Copy each of the following items word for word, keeping every line in its original order.

################

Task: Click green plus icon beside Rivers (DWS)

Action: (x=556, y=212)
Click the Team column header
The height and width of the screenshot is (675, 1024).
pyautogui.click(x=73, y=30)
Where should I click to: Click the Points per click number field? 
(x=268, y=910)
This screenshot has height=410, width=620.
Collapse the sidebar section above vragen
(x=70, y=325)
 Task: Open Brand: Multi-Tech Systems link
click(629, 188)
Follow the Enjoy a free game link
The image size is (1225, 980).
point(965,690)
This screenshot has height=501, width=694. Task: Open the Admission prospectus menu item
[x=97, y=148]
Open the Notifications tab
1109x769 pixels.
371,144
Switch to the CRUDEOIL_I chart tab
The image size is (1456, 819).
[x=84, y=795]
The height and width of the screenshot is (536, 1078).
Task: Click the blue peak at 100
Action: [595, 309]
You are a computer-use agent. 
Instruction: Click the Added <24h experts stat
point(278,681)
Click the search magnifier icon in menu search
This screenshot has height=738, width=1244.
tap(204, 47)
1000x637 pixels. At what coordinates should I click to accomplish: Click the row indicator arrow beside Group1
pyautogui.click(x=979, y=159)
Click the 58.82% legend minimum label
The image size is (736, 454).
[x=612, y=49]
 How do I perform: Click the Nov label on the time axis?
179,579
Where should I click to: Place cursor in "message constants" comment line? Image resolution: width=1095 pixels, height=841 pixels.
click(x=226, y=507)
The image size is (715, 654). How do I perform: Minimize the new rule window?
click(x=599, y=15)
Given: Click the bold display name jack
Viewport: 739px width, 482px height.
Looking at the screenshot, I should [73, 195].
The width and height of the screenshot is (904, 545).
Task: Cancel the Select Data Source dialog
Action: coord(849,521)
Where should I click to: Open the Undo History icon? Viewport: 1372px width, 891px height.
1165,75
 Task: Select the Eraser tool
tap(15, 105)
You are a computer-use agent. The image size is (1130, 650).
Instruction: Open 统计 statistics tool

################

[OUTPUT BELOW]
Task: Click green plus icon beside Rivers (DWS)

Action: (x=556, y=212)
Click the Team column header
The height and width of the screenshot is (675, 1024).
pyautogui.click(x=73, y=30)
Where should I click to: Click the Points per click number field? 
(x=268, y=910)
This screenshot has height=410, width=620.
Collapse the sidebar section above vragen
(x=70, y=325)
 Task: Open Brand: Multi-Tech Systems link
click(629, 188)
Follow the Enjoy a free game link
The image size is (1225, 980).
point(965,690)
This screenshot has height=501, width=694. Task: Open the Admission prospectus menu item
[x=97, y=148]
Open the Notifications tab
1109x769 pixels.
371,144
Switch to the CRUDEOIL_I chart tab
The image size is (1456, 819).
[x=84, y=795]
The height and width of the screenshot is (536, 1078).
Task: Click the blue peak at 100
Action: [595, 309]
You are a computer-use agent. 
Instruction: Click the Added <24h experts stat
point(278,681)
Click the search magnifier icon in menu search
This screenshot has height=738, width=1244.
tap(204, 47)
1000x637 pixels. At what coordinates should I click to accomplish: Click the row indicator arrow beside Group1
pyautogui.click(x=979, y=159)
Click the 58.82% legend minimum label
The image size is (736, 454).
[x=612, y=49]
 How do I perform: Click the Nov label on the time axis?
179,579
Where should I click to: Place cursor in "message constants" comment line? Image resolution: width=1095 pixels, height=841 pixels.
click(x=226, y=507)
The image size is (715, 654). How do I perform: Minimize the new rule window?
click(x=599, y=15)
Given: Click the bold display name jack
Viewport: 739px width, 482px height.
Looking at the screenshot, I should [73, 195].
The width and height of the screenshot is (904, 545).
Task: Cancel the Select Data Source dialog
Action: coord(849,521)
Where should I click to: Open the Undo History icon? Viewport: 1372px width, 891px height.
1165,75
 Task: Select the Eraser tool
tap(15, 105)
You are a computer-use agent. The image size is (1130, 650).
Instruction: Open 统计 statistics tool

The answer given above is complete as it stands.